_Required tasks_:
a) Decide whether each statement agrees with the milestone plan, answering yes or no and quoting the words of the plan that settle it: (i) Google sign-in is part of M1. (ii) A cached hot start must take under 200ms. (iii) M1 curates four subject pages.
b) List every mode that the milestone plan says works in M1.

_Article_:
________________________________________

Apply to every phase. No relaxation.

▸ no stubs
No phase ships if any control on its surface is non-functional. "Skip step" stub is a fail. We complete what we touch.
▸ no spinners
No phase ships with a spinner. If a thing is slow, drama covers it. Latency budget is part of acceptance.
▸ tested
Each phase ends with an automated Playwright sweep hitting every control on its surface plus a manual checklist signed off.

The three milestones

M1 makes everything else worth doing. M2 opens the gates. M3 makes it scale & sing.

▸ M1 · ~10 weeks · the demo

It works · and never feels slow

All 10 phases shipped. Real tutor, real models, real audio. Demo-ready to a private cohort.

▸ in M1

  • All ~150 controls functional · zero stubs
  • Both invocation paths work (free-form text + landing tile)
  • Cold start ≤3s to Beat 1 · zero spinners · drama covers latency
  • Hot start (cached) <200ms
  • Audio TTS streams · owl lip-syncs to amplitude
  • 5 modes work: Teach-Concept · Teach-Derivation · Coach · Test · Whiteboard
  • Adjust level · Make me · Visualize/Animate chips · all real
  • Mobile-responsive · keyboard-accessible · ARIA basics
  • 4 subject pages curated (Physics · Math · History · English)
  • Anything else generated on-demand

▸ NOT in M1 (deferred)

  • Accounts (Google sign-in · profiles · persistent library)
  • Mobile native apps (web-PWA only)
  • Real Rive owl with viseme lip-sync (placeholder SVG)
  • Multi-user · classroom · teacher dashboard
  • Payments · subscriptions
  • Social (sharing · friend activity · peer paths)
  • Spaced repetition · long-term memory · teach-back
  • Full hands-free voice conversation mode
  • Offline mode
  • Pre-warmed cache at scale (catalog not pre-generated)

________________________________________

_Excerpted records_:
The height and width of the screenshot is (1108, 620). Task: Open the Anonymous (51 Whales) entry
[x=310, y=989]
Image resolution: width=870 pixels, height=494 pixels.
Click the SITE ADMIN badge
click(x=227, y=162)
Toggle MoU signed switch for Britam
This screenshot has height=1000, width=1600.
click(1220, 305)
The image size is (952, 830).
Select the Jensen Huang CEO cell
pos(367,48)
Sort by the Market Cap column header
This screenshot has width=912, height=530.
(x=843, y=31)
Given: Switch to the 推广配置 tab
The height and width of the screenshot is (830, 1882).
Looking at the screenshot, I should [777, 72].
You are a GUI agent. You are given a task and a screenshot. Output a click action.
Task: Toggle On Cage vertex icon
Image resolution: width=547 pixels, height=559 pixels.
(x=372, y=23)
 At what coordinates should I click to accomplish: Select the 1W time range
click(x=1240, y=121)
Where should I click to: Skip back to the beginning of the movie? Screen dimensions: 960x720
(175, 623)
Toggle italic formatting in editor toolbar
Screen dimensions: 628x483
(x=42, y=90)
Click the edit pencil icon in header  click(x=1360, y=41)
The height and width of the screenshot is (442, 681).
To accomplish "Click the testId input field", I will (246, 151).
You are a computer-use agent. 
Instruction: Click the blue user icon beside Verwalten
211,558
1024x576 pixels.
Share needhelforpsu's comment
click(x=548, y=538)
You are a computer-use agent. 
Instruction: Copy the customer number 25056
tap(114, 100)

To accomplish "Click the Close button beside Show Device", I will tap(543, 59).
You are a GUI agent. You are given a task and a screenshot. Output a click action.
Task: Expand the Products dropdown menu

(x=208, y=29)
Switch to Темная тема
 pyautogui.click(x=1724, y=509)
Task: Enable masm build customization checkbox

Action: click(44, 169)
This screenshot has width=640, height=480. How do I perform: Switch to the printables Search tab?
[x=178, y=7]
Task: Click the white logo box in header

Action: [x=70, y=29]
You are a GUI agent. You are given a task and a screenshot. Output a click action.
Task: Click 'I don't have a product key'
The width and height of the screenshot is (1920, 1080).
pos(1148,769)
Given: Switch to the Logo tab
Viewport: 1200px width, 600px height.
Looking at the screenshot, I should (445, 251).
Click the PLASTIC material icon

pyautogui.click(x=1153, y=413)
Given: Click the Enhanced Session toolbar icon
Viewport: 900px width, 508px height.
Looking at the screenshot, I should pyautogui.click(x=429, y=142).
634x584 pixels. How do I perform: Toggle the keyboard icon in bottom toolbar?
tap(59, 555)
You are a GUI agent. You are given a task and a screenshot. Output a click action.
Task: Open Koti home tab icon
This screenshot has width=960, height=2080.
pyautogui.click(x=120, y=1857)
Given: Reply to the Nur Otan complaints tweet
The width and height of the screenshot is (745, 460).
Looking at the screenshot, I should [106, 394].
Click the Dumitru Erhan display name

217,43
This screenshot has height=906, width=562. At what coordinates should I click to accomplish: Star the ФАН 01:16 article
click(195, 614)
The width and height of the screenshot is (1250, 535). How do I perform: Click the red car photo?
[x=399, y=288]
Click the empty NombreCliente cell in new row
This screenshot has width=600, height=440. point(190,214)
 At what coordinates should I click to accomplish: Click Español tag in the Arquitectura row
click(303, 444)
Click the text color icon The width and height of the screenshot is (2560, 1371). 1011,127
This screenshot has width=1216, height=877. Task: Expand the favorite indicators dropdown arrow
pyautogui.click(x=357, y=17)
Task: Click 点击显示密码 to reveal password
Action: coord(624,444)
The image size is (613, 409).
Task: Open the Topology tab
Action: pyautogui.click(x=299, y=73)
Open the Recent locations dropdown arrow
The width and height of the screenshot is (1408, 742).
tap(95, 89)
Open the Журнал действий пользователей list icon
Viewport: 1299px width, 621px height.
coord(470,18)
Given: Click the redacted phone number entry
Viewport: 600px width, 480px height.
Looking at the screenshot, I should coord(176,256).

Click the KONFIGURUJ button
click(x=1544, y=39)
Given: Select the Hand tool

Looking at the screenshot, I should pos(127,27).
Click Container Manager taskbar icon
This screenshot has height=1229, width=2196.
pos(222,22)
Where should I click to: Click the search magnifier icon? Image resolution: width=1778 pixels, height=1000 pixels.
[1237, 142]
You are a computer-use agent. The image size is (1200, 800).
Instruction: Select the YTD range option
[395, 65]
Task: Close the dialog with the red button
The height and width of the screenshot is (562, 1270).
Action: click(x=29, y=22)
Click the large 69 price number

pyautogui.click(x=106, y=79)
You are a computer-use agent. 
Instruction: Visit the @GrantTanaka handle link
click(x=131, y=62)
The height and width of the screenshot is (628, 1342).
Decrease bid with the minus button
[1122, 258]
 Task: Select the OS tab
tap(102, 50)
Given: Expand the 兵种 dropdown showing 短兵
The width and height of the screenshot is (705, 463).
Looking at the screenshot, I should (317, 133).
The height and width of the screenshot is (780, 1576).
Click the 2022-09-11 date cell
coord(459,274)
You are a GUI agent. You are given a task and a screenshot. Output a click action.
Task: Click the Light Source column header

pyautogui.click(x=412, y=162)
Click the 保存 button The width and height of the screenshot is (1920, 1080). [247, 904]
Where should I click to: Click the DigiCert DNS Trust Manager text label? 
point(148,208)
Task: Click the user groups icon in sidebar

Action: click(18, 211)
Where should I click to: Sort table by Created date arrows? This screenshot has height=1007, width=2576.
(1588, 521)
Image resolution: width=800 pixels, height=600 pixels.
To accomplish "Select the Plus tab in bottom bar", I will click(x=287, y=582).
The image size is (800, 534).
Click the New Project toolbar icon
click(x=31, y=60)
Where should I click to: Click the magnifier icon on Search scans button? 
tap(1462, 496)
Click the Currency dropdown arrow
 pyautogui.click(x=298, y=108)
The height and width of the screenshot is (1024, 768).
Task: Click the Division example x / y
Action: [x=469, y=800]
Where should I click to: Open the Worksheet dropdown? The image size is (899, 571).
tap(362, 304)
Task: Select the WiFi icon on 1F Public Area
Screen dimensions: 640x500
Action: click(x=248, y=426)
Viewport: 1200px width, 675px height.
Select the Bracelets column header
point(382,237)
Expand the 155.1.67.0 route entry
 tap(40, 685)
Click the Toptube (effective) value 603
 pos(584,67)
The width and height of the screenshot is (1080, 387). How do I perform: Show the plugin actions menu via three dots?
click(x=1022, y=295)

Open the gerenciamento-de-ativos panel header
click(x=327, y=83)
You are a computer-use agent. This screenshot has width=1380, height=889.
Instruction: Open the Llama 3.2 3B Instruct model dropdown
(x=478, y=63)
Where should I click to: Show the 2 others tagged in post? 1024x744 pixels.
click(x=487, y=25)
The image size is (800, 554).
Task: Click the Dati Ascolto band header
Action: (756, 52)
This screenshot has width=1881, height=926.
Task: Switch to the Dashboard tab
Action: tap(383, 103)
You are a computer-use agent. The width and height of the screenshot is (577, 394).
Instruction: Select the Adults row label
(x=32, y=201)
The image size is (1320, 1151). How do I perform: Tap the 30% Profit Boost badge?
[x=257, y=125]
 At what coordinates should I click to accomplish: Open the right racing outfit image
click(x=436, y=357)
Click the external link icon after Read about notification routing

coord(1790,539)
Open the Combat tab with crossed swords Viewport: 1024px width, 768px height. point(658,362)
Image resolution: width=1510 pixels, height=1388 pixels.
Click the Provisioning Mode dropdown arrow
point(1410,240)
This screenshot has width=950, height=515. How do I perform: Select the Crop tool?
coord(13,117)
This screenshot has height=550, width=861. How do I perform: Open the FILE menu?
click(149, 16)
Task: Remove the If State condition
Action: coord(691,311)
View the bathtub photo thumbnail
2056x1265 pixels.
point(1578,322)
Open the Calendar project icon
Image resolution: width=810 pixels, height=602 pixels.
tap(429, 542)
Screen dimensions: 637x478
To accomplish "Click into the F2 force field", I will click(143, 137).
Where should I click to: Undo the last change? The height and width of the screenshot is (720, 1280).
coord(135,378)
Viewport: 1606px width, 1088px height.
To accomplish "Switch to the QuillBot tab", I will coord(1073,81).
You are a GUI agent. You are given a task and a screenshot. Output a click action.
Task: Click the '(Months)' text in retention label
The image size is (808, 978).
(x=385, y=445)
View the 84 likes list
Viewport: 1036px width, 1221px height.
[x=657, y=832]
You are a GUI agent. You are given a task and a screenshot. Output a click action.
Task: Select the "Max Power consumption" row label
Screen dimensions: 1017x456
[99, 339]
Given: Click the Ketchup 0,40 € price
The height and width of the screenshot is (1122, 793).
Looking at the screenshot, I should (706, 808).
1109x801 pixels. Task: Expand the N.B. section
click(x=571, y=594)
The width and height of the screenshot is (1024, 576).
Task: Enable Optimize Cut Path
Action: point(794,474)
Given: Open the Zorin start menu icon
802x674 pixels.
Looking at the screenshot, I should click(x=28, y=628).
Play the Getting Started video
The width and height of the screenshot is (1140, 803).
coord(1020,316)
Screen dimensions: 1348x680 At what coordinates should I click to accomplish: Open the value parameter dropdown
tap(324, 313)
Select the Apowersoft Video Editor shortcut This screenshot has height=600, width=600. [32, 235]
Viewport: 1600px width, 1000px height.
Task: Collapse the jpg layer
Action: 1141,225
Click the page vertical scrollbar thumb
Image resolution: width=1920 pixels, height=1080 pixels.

________________________________________

_Worked answers_:
a)
(i) No: "Accounts (Google sign-in · profiles · persistent library)" is listed under "NOT in M1 (deferred)".
(ii) Yes: "Hot start (cached) <200ms".
(iii) Yes: "4 subject pages curated (Physics · Math · History · English)".

b) Teach-Concept, Teach-Derivation, Coach, Test, Whiteboard